Challenges and the Road Ahead
On the path to justice for the Kunan Poshpora survivors there are many hurdles to be removed. Much of the evidence has deteriorated over the years and of witness memories. The Kashmir region is also a militarized and repressive socio-political centre, where any legal redress is looking historically unappealing.
However, activists are still resolute in the fight for justice. India, on the other hand, is not willing to disclose its account of Kashmir at the global level from the human rights perspective and as such, the international human rights bodies are demanding independent investigations. Human Rights Watch, Amnesty International, and the United Nations Human Rights Council (UNHRC) have all repeatedly urged the Indian government to independently investigate allegations of torture and rape committed by Indian army soldiers.
Conclusion
Kunan Poshpora is not just an episode of mass sexual violence — it is a rallying point of wider story of sexualized violence as a weapon of war and of culture of impunity in places of war.
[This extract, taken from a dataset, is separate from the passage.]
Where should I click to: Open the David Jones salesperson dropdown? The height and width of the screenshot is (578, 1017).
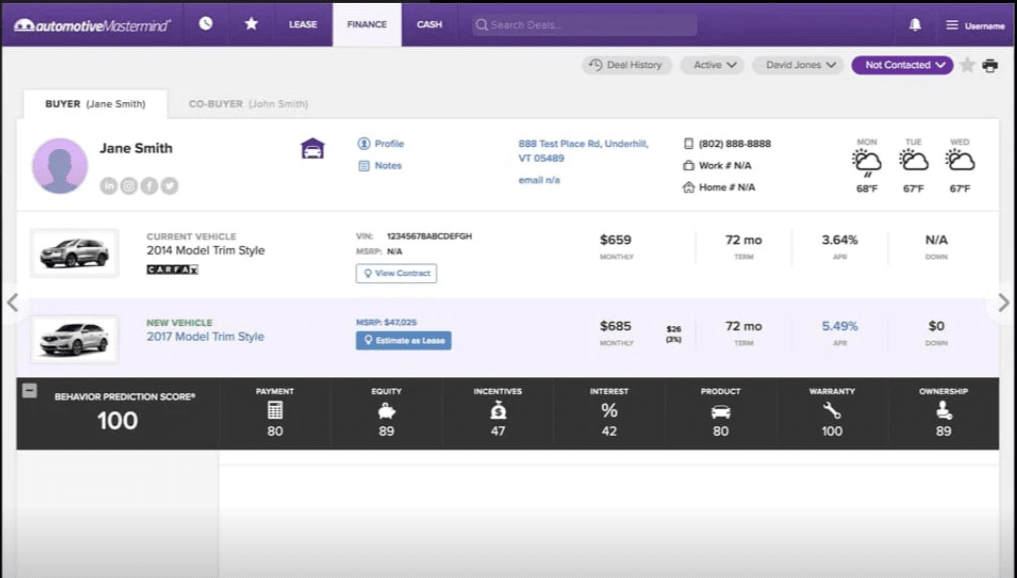click(x=797, y=64)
It also symbolizes the survivors’ extraordinary courage and resilience, which has survived a relentless state onslaught. If justice is not to be the reality of today, their continued activism will ensure the world does not forget their suffering.
For the Indian state, Kunan Poshpora is a point of moral cowardice that urgently requires accountability as to not become normalized — just as the global society must do these very things with sexual violence in conflict. That unwarranted violence on the fateful night in February 1991 remains an unhealed scar in Kashmir’s history. Unless justice is served in this case, the scar will remain forever.